-- Work to be completed --
Can you rewrite every row from the one containing "Learn More (139, 1266)" down to the one containing "Платное (66, 548)", both included, as a JSON list of strings with one string per row and blank rows left out?

### Given entries

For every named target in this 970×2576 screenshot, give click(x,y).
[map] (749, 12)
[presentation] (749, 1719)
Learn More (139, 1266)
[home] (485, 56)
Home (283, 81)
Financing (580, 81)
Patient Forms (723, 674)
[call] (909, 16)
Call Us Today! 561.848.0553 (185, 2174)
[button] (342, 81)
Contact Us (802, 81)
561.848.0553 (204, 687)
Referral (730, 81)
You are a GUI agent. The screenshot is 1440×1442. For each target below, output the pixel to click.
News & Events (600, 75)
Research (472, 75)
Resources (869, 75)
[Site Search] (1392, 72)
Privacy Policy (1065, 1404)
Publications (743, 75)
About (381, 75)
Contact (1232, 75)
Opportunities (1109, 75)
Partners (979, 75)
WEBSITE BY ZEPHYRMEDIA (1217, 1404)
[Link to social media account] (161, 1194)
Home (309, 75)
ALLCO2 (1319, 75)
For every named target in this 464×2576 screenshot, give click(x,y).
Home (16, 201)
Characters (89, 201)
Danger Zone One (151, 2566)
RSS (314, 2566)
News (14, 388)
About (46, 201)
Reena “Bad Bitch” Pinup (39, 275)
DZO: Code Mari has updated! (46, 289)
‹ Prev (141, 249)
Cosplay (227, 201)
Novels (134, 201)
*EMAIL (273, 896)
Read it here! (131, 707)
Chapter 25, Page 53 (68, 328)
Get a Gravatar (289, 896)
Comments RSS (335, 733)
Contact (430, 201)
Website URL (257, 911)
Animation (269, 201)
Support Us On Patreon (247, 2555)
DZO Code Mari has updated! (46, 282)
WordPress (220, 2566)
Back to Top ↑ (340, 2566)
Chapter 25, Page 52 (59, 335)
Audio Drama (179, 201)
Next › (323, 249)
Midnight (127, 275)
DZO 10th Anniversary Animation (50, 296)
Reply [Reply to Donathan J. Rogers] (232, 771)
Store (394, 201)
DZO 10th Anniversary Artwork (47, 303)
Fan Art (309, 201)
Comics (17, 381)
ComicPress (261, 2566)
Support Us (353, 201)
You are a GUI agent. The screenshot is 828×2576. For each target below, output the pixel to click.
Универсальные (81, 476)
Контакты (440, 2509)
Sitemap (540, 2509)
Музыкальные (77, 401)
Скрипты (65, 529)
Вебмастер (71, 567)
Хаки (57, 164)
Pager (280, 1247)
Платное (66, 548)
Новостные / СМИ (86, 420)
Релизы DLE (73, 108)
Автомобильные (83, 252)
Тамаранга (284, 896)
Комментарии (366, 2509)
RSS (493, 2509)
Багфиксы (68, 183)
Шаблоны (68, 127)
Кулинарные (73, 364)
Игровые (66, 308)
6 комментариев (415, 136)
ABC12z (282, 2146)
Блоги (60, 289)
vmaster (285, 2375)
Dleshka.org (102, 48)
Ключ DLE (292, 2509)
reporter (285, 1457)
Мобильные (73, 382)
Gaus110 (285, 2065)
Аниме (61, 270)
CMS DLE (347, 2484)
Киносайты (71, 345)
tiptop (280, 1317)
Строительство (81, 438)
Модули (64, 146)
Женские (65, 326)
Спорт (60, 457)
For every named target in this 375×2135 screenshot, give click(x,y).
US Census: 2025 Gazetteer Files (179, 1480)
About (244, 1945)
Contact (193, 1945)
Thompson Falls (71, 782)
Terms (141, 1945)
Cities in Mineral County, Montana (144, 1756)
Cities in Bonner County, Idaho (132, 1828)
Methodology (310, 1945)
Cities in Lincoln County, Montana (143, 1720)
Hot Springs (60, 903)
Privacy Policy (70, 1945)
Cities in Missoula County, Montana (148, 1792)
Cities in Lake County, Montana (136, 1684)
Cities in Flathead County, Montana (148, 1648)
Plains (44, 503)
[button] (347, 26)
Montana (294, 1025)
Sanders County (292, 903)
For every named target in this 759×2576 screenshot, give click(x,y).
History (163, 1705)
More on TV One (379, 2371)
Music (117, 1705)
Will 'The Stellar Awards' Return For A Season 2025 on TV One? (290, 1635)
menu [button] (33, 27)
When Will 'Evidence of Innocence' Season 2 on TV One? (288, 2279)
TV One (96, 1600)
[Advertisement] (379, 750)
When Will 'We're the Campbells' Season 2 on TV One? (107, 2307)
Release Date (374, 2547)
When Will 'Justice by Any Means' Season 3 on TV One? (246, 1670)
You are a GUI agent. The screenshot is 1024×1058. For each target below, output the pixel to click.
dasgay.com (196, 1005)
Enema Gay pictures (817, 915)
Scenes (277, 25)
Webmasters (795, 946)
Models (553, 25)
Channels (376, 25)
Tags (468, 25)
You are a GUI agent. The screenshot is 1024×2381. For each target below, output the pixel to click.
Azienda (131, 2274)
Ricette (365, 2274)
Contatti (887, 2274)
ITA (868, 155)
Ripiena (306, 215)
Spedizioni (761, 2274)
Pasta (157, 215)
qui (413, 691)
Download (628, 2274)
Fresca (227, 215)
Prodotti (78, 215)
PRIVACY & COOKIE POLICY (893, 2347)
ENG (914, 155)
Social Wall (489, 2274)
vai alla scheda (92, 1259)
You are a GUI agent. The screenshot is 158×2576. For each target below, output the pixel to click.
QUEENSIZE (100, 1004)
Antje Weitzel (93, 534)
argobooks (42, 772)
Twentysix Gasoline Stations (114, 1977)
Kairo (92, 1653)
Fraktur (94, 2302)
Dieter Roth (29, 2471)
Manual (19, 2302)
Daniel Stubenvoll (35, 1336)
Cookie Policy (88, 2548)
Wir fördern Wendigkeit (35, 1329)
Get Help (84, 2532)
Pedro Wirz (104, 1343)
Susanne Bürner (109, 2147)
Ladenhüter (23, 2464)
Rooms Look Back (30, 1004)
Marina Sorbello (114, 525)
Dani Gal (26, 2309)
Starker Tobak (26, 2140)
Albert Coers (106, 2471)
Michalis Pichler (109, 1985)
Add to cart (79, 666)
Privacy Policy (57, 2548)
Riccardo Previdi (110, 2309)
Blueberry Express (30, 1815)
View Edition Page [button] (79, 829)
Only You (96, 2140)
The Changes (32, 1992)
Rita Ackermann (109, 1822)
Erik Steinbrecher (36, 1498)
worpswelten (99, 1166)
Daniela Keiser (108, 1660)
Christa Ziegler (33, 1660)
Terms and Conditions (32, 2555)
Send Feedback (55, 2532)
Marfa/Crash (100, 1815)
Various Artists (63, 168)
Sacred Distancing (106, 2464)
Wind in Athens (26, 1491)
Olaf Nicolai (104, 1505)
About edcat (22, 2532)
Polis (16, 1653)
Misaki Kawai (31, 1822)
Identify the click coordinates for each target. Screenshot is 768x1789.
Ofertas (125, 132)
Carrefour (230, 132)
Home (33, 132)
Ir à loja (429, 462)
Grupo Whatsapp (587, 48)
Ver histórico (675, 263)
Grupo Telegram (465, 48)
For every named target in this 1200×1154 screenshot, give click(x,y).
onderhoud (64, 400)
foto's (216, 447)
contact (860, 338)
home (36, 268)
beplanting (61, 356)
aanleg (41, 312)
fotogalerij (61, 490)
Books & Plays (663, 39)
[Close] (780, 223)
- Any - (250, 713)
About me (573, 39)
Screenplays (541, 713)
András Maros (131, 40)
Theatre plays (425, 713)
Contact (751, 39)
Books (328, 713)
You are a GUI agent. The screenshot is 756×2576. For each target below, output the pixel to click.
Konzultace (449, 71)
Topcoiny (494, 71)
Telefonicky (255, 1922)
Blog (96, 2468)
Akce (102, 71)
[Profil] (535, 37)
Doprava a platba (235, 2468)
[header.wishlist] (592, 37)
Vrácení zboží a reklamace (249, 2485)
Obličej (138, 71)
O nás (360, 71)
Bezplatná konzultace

######

-- Solution to this exercise --
[
  "Learn More (139, 1266)",
  "[home] (485, 56)",
  "Home (283, 81)",
  "Financing (580, 81)",
  "Patient Forms (723, 674)",
  "[call] (909, 16)",
  "Call Us Today! 561.848.0553 (185, 2174)",
  "[button] (342, 81)",
  "Contact Us (802, 81)",
  "561.848.0553 (204, 687)",
  "Referral (730, 81)",
  "You are a GUI agent. The screenshot is 1440×1442. For each target below, output the pixel to click.",
  "News & Events (600, 75)",
  "Research (472, 75)",
  "Resources (869, 75)",
  "[Site Search] (1392, 72)",
  "Privacy Policy (1065, 1404)",
  "Publications (743, 75)",
  "About (381, 75)",
  "Contact (1232, 75)",
  "Opportunities (1109, 75)",
  "Partners (979, 75)",
  "WEBSITE BY ZEPHYRMEDIA (1217, 1404)",
  "[Link to social media account] (161, 1194)",
  "Home (309, 75)",
  "ALLCO2 (1319, 75)",
  "For every named target in this 464×2576 screenshot, give click(x,y).",
  "Home (16, 201)",
  "Characters (89, 201)",
  "Danger Zone One (151, 2566)",
  "RSS (314, 2566)",
  "News (14, 388)",
  "About (46, 201)",
  "Reena “Bad Bitch” Pinup (39, 275)",
  "DZO: Code Mari has updated! (46, 289)",
  "‹ Prev (141, 249)",
  "Cosplay (227, 201)",
  "Novels (134, 201)",
  "*EMAIL (273, 896)",
  "Read it here! (131, 707)",
  "Chapter 25, Page 53 (68, 328)",
  "Get a Gravatar (289, 896)",
  "Comments RSS (335, 733)",
  "Contact (430, 201)",
  "Website URL (257, 911)",
  "Animation (269, 201)",
  "Support Us On Patreon (247, 2555)",
  "DZO Code Mari has updated! (46, 282)",
  "WordPress (220, 2566)",
  "Back to Top ↑ (340, 2566)",
  "Chapter 25, Page 52 (59, 335)",
  "Audio Drama (179, 201)",
  "Next › (323, 249)",
  "Midnight (127, 275)",
  "DZO 10th Anniversary Animation (50, 296)",
  "Reply [Reply to Donathan J. Rogers] (232, 771)",
  "Store (394, 201)",
  "DZO 10th Anniversary Artwork (47, 303)",
  "Fan Art (309, 201)",
  "Comics (17, 381)",
  "ComicPress (261, 2566)",
  "Support Us (353, 201)",
  "You are a GUI agent. The screenshot is 828×2576. For each target below, output the pixel to click.",
  "Универсальные (81, 476)",
  "Контакты (440, 2509)",
  "Sitemap (540, 2509)",
  "Музыкальные (77, 401)",
  "Скрипты (65, 529)",
  "Вебмастер (71, 567)",
  "Хаки (57, 164)",
  "Pager (280, 1247)",
  "Платное (66, 548)"
]